En physique, les concepts peuvent s'exprimer mathématiquement à partir de données de l'espace et du temps, de données spatio-temporelles. Des concepts qui ne permettent pas ce genre de réduction seront toujours suspects et l'espoir de la théorie des catastrophes précisément, c'est qu'il existe dans les univers conceptuels des espèces de germes d'analyticité locale autour desquels on puisse faire une sorte de théorisation mathématique. C'est l'espoir qu'il puisse y avoir quelque chose comme une structure analytique universelle dans laquelle on travaille, ce qui est le cas en physique.
En physique on a une structure analytique universelle, parce qu'on a le groupe d'invariances de la physique: groupe de LORENTZ, groupe de GALILÉE, etc. et ces groupes permettent en quelque sorte de trivialiser tout le monde, tout l'univers parce qu'ils agissent transitivement et de cette manière, il y a une sorte de platitude universelle avec laquelle on peu opérer, on peut faire des mathématiques quantitatives; je ne pense pas que cette situation-là puisse être généralisée dans d'autres disciplines, mais on peut espérer qu'il y ait localement, dans les univers sémantiques en quelque sorte dans lesquels travaillent certains concepts, des situations à caractère localement analytique qui permettent d'énoncer des situations intéressantes et à caractère universel; c'est si vous voulez, la philosophie sous-jacente à la théorie des catastrophes.

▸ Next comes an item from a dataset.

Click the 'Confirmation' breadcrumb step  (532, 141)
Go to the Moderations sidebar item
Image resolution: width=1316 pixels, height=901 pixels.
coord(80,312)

- N: Autrement dit, c'est surtout ce caractère universel qui vous intéresse.
- T: Oui, oui, bien sûr.
- N: Je rapprocherai ça de ce que vous me disiez tout à l'heure: lorsque vous étiez en classe, vous pensiez déjà qu'il y avait possibilité de résoudre tous les problèmes.
- T: Oui, oui, c'est certain, je l'ai d'ailleurs écrit: il n'y a de théorisation que mathématique. De ce point de vue-là, je suis un impérialiste mathématique, c'est ce qu'on me reproche dans les autres disciplines ... Vous avez sans doute entendu parler des controverses actuelles sur la théorie des catastrophes ? Je pense que les gens n'ont pas réalisé le côté subversif de cette théorie. Le jour où ils l'auront réalisé, on pourra s'attendre à ce qu'il y ait des résistances encore beaucoup plus fortes parce que, au fond, les mathématiques, vis-à-vis des autres disciplines, ont accepté un rôle purement routinier.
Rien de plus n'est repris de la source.